Afterwards, while fundamentally happy, I couldn't stop crying. I'd run out of the right fluids and minerals. That effort led to me driving for Benetton with Ross and Tom Walkinshaw in 1992.
For Benetton I finished third, beating Senna and my teammate Michael Schumacher but behind the Williams cars of Mansell and Riccardo Patrese. I have a vivid image of the Mansell-mania track invasion on the slowing-down lap, a man putting his child in my path to make me stop so he could get a photograph, me trying to drive back for the podium procedure, people tapping me on the crash helmet as I drove by.
These are all positive memories I'm bragging about, but there were plenty of disappointments too. As a McLaren driver in 1994 my race lasted 383 metres before my Peugeot engine barbecued itself. I found a cubby hole in the McLaren truck and cried. Again.
There will be numerous memories over the decades for every fan, team and driver. I still get goosebumps watching an F1 car head flat-out at 190mph into Copse corner, a 90-degree right-hander. If it was just about the driving challenge, Silverstone would be guaranteed a place on the F1 calendar in perpetuity. Sadly, it's about hard economics and I know — having spent nine years on the board of the BRDC, the club that owns the place — the misery of trying to make the numbers add up.
The circuit doesn't get a penny of the trackside advertising revenue or the TV fees, and only limited corporate hospitality profit. GP circuits keep the gate money minus the significant hosting rights fee. There are 24/7 maintenance and security costs, while only generating serious income for three days a year. Without the government support other GP tracks enjoy, there is no way to make the race pay, let alone have money to re-invest. It wouldn't necessarily have to be hard cash. Help could come in many forms.
When, for safety reasons, the gravel traps need replacing with tarmac run-off areas, it costs up to £1m per corner. We spent £27m improving the car parks, toilets and dualling the access road off the newly improved A43. A drop in the ocean but still very hard to find.
There was an excellent £16m pit and paddock development that never happened, because it was lost in an F1 exit settlement by Interpublic, who were the contracted promoters of the GP and tenants of the track. The bulldozers were ready to roll after hundreds of thousands of pounds of design and planning fees. An unnecessary waste.
It's easy to say "look at those primitive grandstands" when comparing them to super venues such as Shanghai. But in this country permanent grandstands attract year-round rates, so many are temporary. Look anywhere in the 760 acres and £1m of potential costs appear. Donington will be no different.
Losing the grand prix has relieved the track of a massive financial burden, although it will eventually lose the halo effect of F1. The race sanction fees would need to be about 50% of what they are to make the grand prix work without subsidy.

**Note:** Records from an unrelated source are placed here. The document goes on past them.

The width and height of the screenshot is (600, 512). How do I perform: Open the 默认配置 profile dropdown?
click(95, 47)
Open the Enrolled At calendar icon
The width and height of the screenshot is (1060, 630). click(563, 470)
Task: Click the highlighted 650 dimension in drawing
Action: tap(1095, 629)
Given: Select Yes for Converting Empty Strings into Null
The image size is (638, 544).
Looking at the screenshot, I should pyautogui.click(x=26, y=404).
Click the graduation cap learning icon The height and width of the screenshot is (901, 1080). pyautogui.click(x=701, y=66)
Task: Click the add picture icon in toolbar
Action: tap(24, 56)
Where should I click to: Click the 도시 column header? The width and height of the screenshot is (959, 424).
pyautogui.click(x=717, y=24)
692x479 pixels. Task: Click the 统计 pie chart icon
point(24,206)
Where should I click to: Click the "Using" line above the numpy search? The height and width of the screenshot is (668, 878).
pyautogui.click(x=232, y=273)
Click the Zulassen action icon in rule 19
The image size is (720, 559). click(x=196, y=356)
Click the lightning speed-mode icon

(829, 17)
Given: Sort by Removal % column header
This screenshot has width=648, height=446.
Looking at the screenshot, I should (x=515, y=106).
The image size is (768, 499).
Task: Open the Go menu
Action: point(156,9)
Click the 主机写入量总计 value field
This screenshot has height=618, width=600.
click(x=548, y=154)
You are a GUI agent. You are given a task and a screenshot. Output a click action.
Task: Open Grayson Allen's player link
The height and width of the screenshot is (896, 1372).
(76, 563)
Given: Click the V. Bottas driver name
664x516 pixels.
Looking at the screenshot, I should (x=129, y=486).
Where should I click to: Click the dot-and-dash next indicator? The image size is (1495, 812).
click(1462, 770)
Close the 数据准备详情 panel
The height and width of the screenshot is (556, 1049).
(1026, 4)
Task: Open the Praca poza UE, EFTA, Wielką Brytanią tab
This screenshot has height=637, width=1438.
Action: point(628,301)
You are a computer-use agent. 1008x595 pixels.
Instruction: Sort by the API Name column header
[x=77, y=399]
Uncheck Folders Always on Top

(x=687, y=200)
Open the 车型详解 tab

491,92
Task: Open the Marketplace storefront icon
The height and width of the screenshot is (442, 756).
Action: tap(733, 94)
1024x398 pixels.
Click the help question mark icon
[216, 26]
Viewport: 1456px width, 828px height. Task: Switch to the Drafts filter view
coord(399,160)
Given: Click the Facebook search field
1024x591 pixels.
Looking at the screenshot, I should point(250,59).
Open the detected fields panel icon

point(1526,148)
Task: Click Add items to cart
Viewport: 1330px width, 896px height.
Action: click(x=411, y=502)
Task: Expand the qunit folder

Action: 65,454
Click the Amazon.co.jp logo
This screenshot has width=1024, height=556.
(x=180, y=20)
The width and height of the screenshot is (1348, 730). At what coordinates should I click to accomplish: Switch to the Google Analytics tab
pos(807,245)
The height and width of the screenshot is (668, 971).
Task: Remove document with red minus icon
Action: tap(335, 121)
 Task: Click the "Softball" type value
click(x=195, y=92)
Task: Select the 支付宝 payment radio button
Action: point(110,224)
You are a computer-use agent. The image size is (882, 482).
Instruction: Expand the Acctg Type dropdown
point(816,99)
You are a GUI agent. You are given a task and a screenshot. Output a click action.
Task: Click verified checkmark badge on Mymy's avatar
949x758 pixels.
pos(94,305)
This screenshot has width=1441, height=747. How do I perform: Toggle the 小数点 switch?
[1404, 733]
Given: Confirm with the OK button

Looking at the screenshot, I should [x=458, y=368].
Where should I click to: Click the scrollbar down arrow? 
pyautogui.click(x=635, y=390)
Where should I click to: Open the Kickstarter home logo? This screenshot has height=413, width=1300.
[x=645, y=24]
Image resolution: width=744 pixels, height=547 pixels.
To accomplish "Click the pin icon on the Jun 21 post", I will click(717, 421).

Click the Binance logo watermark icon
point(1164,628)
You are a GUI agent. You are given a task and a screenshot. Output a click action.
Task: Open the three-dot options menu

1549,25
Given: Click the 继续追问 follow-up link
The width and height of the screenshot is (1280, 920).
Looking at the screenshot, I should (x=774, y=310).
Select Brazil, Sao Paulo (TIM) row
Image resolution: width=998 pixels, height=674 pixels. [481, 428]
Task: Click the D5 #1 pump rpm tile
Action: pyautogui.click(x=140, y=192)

The loyal fans will turn up in their droves. They help energise and further motivate their beloved British drivers, while appreciating and respecting the likes of Senna and Schumacher. In Istanbul most of the fans turned up disguised as empty seats. At Silverstone, the place is a sell-out. If it's not about the fans let's race on Wednesday afternoons behind locked gates and have weekends off.
F1 is self-destructing, with the potential breakaway and the dumping of Silverstone yet more evidence of that. I recommend every British F1 fan registers an interest tomorrow on the internet to buy a ticket for next year's British GP. Fan power is stronger than horsepower and politics.